I needed to rethink the reason for my pilgrimage. I needed to get inside the mindset of a true believer…a true sufferer…a desperate human being hoping to get mind and body repaired. I didn’t want to be a mere tourist…I wanted to feel the dread of fear and the elation of hope that the pilgrims of the mid-century, had experienced.
I had to get imaginative…I had to get creative…I had to invite into my heart and mind, the suffering of thousands.
These were the real people who came, praying for their own lives or the lives of a loved one. For many, I’m sure that making the journey to this health resort with the strange name, was their last hope for a cure or a blessing from the founder, Curtis Howe Springer.
He named his establishment Zzyzx Mineral Springs.

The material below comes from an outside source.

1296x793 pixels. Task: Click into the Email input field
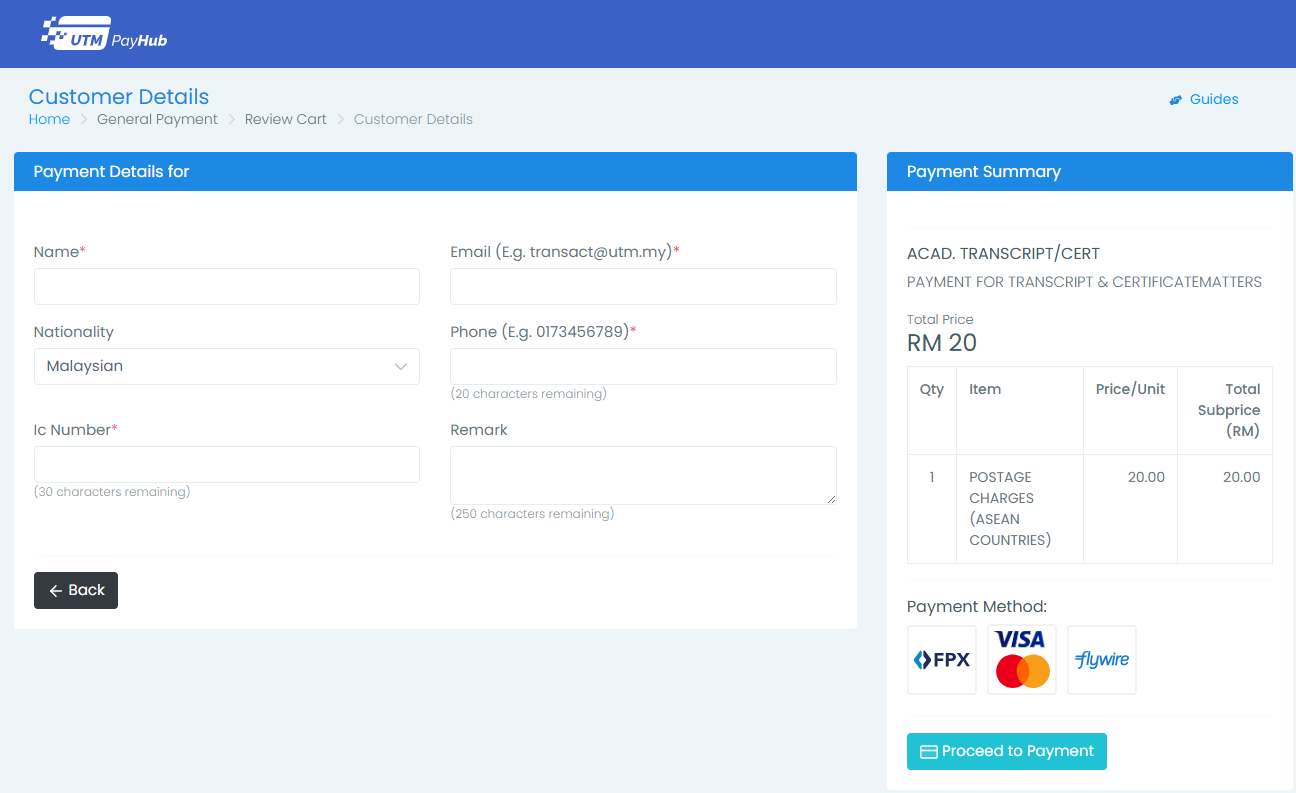click(643, 286)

Why Zzyzx? The story is that he chose the name because it would be the last word on a list of geographical destinations. Is it the last word in the average dictionary? Not in my copy of Merriam-Webster. The last word in my book is zygote.
They heard Springers voice on the AM radio station, broadcasting out of Mexico with 50,000 watts of power. The sick and the lame could hear him in Los Angeles. You could hear him in Chicago. You could even hear his reassuring voice in Bangor, Maine.

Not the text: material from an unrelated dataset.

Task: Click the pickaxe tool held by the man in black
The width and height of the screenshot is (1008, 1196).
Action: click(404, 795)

The main avenue leading to the bath houses, cabins, meeting room, dining hall was the Boulevard of Dreams. I stood at the base of the sign and began the walk, past the old pond that once had a spraying fountain. Now, the fountain was a mere pile of rocks.

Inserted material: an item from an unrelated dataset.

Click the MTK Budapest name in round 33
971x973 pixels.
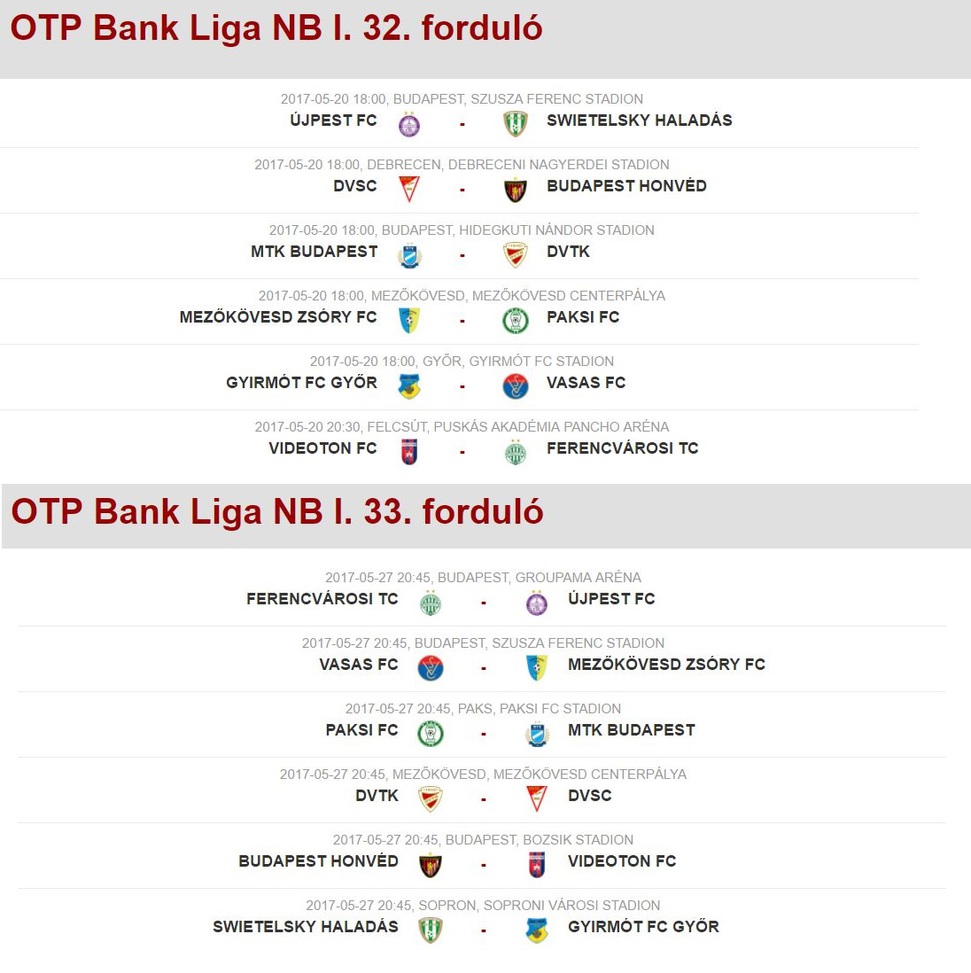(631, 730)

[The Pond with the broken fountain]
[The Boulevard of Dreams]
I let my mind drift back to 1953, or 1959, or the year I was born, 1947. I put myself in the mind of a pilgrim seeking a cure. Maybe my mother was seriously ill, perhaps my wife had a growth in her breast, possibly my father returned from the war in Europe with a changed mind. I began to feel the power of hope. What lay ahead of me, the baths, the healing waters, the relaxation…the great white plain of Soda Lake, blinding in its glare from the Mojave sun…what lay ahead of me would save me or someone I did not want to lose to the shadow of death.
[One of the many original apartments…now in ruins]
Hidden behind a grove of palm trees was the original bathhouse. Everything was empty…cracked and broken cement and peeling adobe. I stood over the individual “tubs” where the ill could soak themselves in the briny solution of desert minerals.
[The old mineral baths]
I poked about the old buildings. Some structures have been restored and are now part of a Desert Studies facility of the University of California. A few students strolled past us and went onto the parking lot, got into a black Taurus, and drove away. Now, Mariam and I were the only people in the area. I stopped at an old table on the Boulevard and looked up at the old bell tower. I assume this once rang to call the patients and guests to prayer or a meeting or to a meal.
[The bell tower. Original part of the structure..??]
Were we really the only presence here? I began to feel that we were not totally alone. I felt that the ghosts of patients and preachers, children and adults, the sane and the insane, were walking among the palms alongside us.
No, we were not alone here. Too much energy, pain, prayer, hope, loss, death, disease, promises, disappointments, grief and joy dwelt along the Boulevard of Dreams.
We drove away, leaving the little settlement to the rightful residents…the spirits of those who came with only a plea for life.